Discussing the market reaction to the news, Kingswood head of research Rupert Thompson said: "Hopes of a US-China trade deal were a major factor behind the sharp rebound in markets this year and with Trump's tariff threat now putting a deal in doubt, it is no surprise equities have taken a hit.

"However, the 2% drop in global equities from their high has to be seen in the context of the 15% gain seen year-to-date prior to Trump’s tweets. It is hard to tell whether the latest ratcheting up of tension is just part of Trump’s negotiating tactics or there has been substantive backtracking by the Chinese to justify his intervention. Either way, it is still in the interest of both parties to reach a deal."

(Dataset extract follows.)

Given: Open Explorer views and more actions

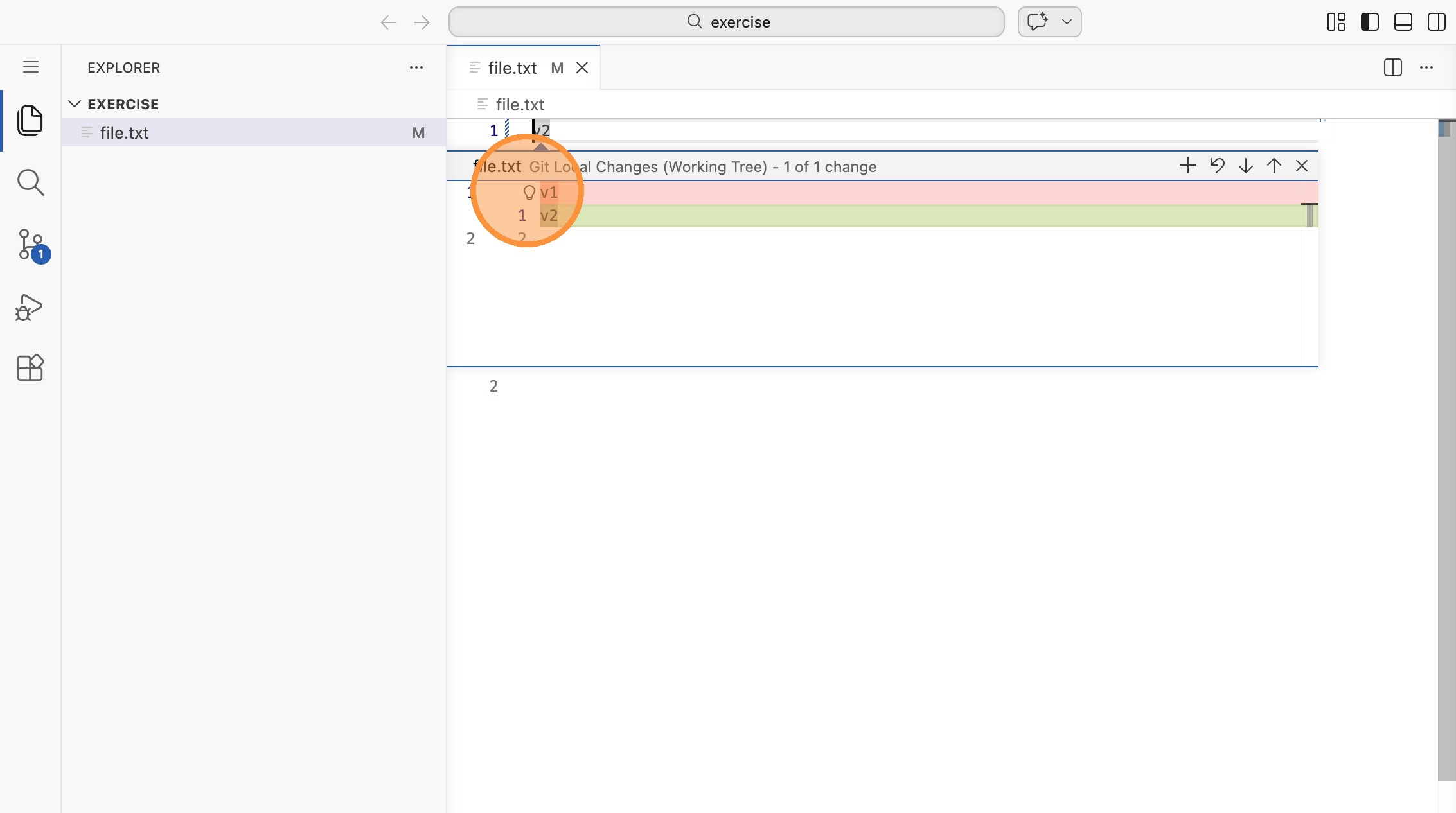Looking at the screenshot, I should pyautogui.click(x=416, y=67).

Investors were also digesting news that Chinese export growth fell back unexpectedly last month and while an acceleration in imports pointed to an improvement in the domestic economy, economists were somewhat divided on the strength one could expect of any rebound.

According to customs data, in US dollar terms the year-on-year rate of export growth dipped by 2.7% in April following a jump of 14.2% in March, which was shy of the consensus forecast for an increase of 3.0%.

Elsewhere, as of 1530 BST, West Texas Intermediate was up 0.11% at $61.47 a barrel, while Brent Crude was fetching $69.84 per barrel - a 0.06% drop.

On the corporate front, ADRs in automakers Honda and Toyota Motors were down 4.24% and 0.38%, respectively, following the release of their quarterly figures, while fast-food chain Wendy's was up 1.73% in early trade on the back of its own figures.

Ridesharing outfit Lyft slumped 4.10% at the bell after the release of its first quarterly figures since its IPO in March and TripAdvisor tumbled 12.99% as a result of its earnings last night.

Media giant Fox will report after the close.

In data news, US mortgage applications increased 2.7% last week, according to the Mortgage Bankers Association's Weekly Mortgage Applications Survey.